Provided data
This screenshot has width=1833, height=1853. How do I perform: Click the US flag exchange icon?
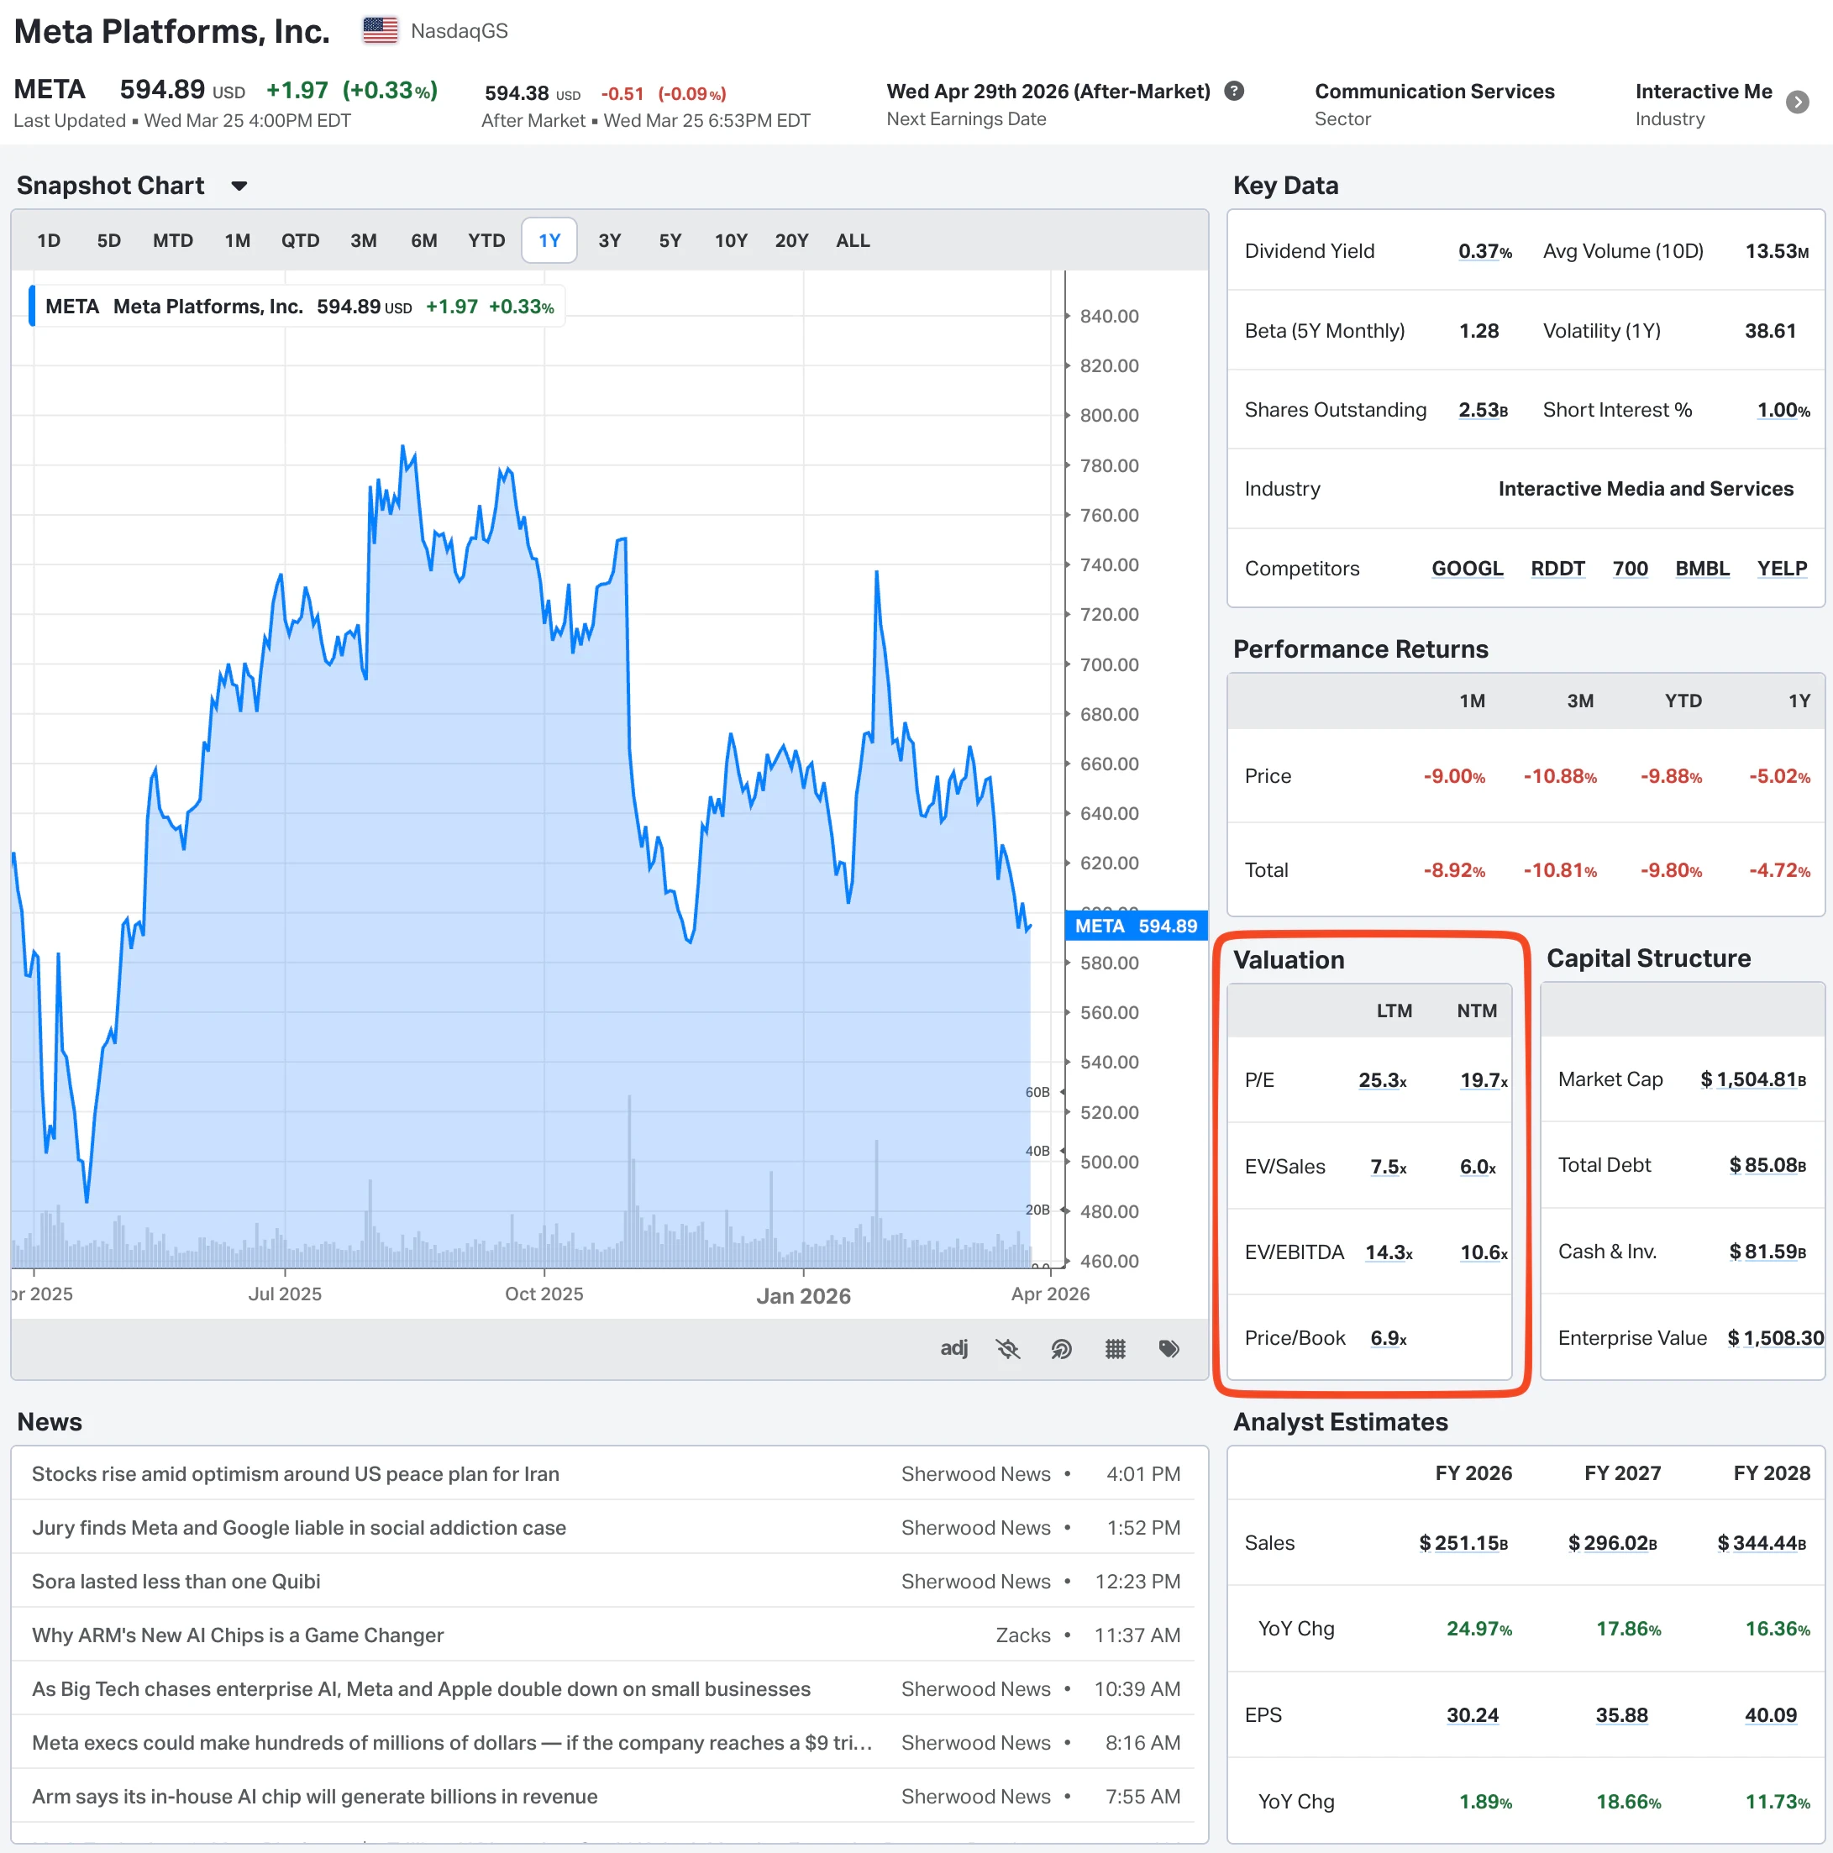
...
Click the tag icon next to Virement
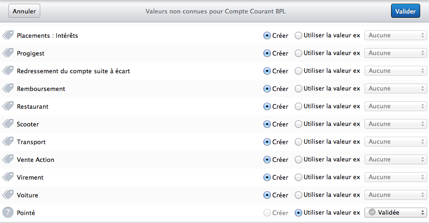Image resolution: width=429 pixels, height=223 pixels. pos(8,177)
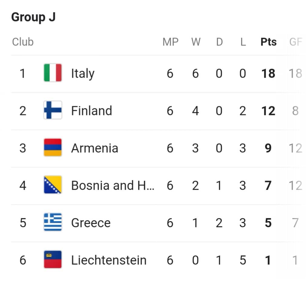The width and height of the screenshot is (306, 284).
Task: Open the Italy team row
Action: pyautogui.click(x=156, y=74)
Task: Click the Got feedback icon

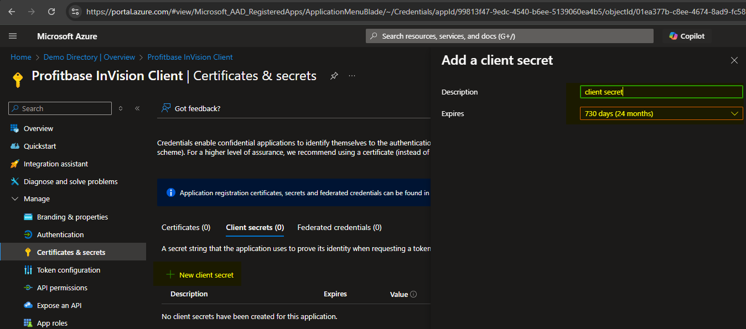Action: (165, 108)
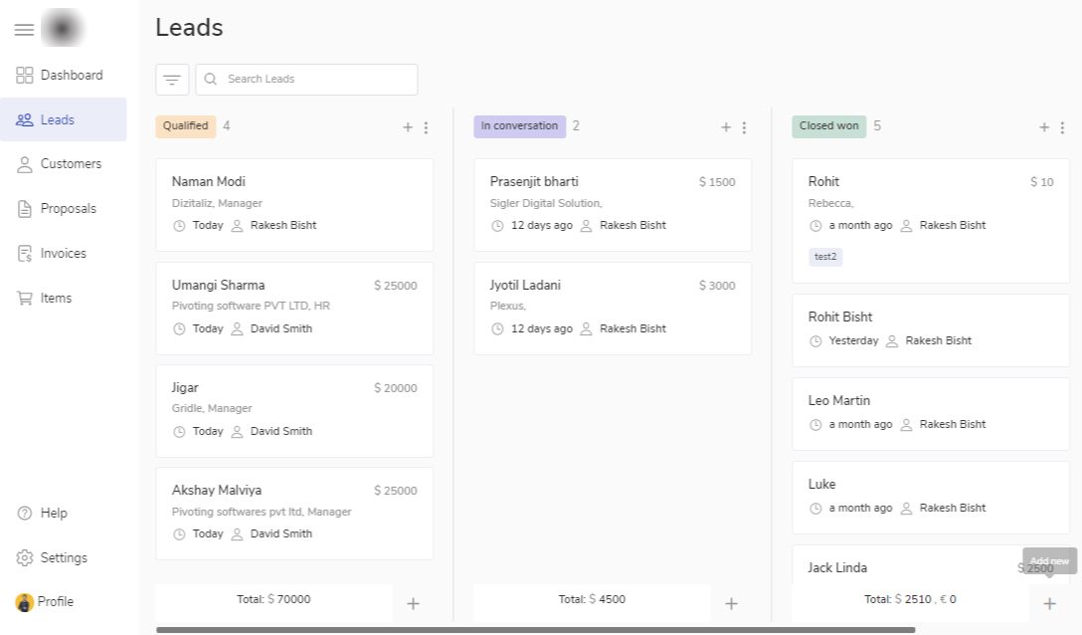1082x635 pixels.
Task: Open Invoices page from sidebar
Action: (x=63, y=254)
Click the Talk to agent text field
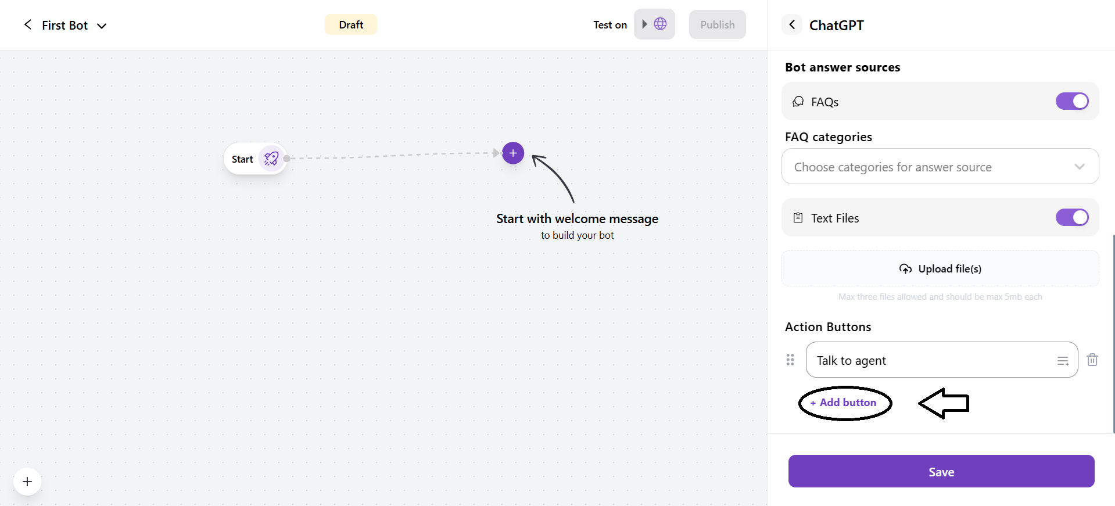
* * *
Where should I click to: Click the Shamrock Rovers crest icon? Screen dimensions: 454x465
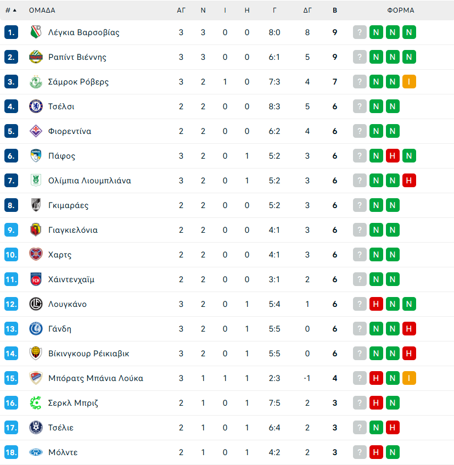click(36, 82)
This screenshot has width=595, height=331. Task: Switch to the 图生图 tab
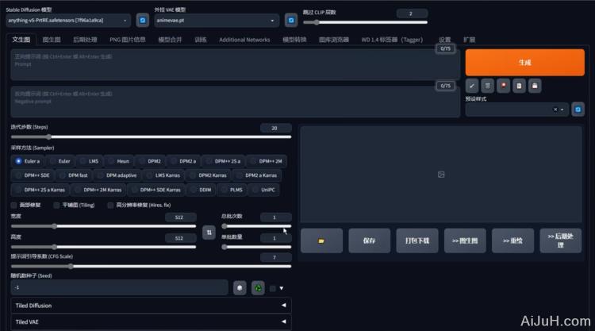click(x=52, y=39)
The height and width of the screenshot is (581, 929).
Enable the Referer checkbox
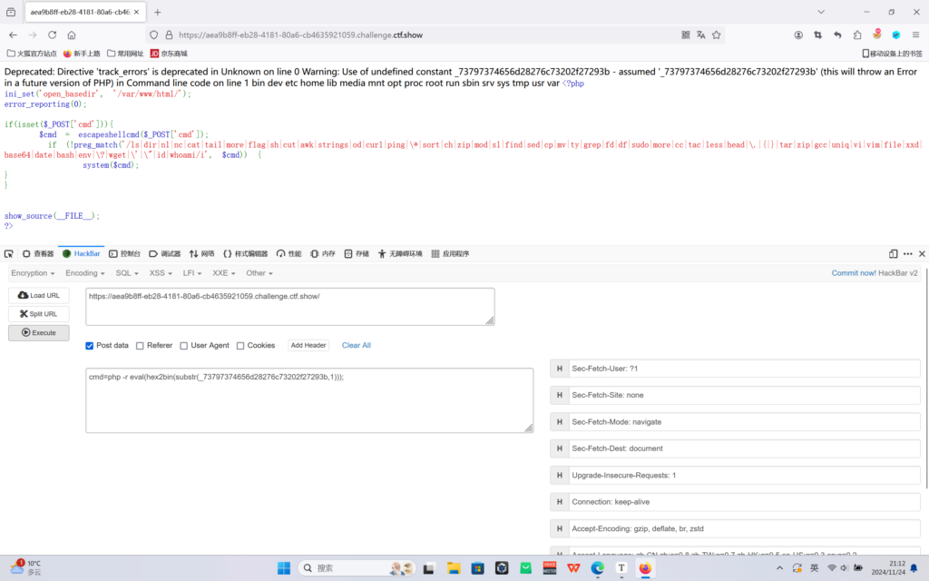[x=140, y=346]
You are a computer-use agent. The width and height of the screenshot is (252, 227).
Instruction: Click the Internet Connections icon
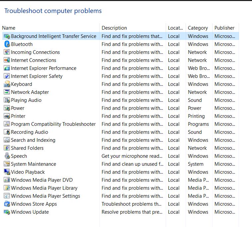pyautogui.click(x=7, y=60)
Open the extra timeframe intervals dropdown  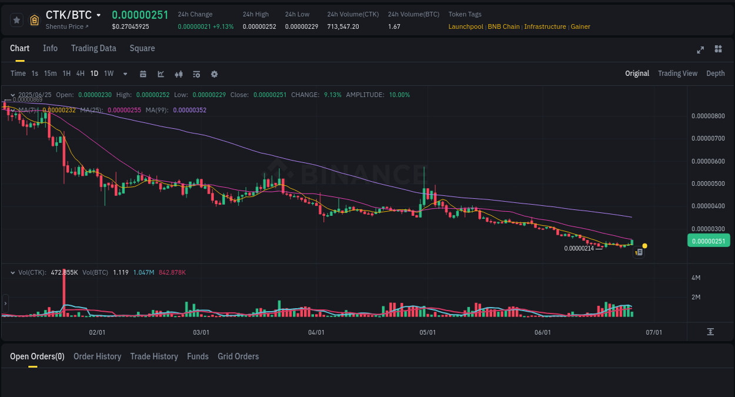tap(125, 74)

Stated problem
Copy the rows from the line containing "Where should I" through the line containing "click(x=52, y=39)", inclusive, without the pictures.

Output
Where should I click to: Click the Shamrock Rovers crest icon? Screen dimensions: 454x465
click(36, 82)
This screenshot has width=595, height=331. Task: Switch to the 图生图 tab
click(x=52, y=39)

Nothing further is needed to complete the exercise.